In a retrospective review, Grabau and colleagues analyzed data from 215 patients with AIS who underwent PSF from 2008 to 2019. According to the abstract, 144 patients served as the non-multimodal pain regimen (non-MMPR) control group and 71 patients served as the multimodal pain regimen (MMPR) group.
The non-MMPR group received a patient-controlled analgesia pump, which consisted of either morphine, ketamine and/or hydromorphone, as well as oral acetaminophen and anti-spasmodic agents. The MMPR group received the same medications as the control group with the addition of gabapentin or pregabalin and ketorolac or celecoxib. Outcome measures included total inpatient postoperative opioid consumption in morphine milligram equivalents (MME), VAS pain scores, length of stay (LOS), complications, readmissions and ED visits within 30 days of discharge.
Grabau and colleagues found unadjusted opioid consumption was nearly four times less in the MMPR group (67.4 MME) compared with the non-MMPR group (259.1 MME). Additionally, inpatient postoperative opioid consumption rate, LOS and VAS pain scores were all lower in the MMPR group. No significant differences were found in complication rates, readmissions or ED visits.

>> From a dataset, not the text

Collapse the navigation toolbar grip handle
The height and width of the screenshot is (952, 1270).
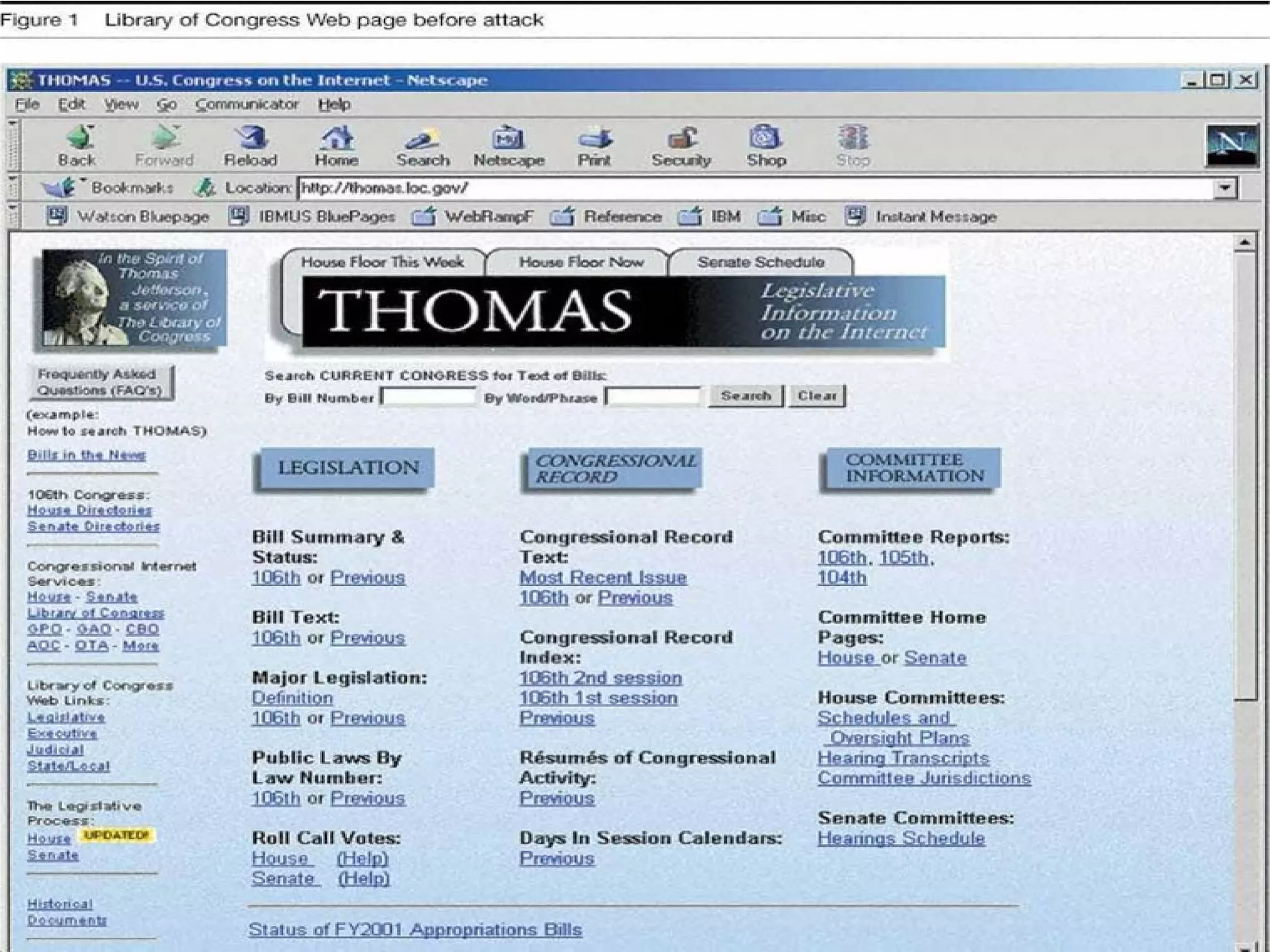(x=13, y=146)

“In summary, we have shown that a standard multimodal regimen substantially decreases LOS while also decreasing postoperative opioid use and mean pain scores,” Grabau concluded. “While this study did not directly analyze costs of [opioid] reduction and LOS, it may allow for a decrease in overall cost of surgery for these patients. This is consistent with other literature on the topic and, thus, we would recommend incorporation into practice.”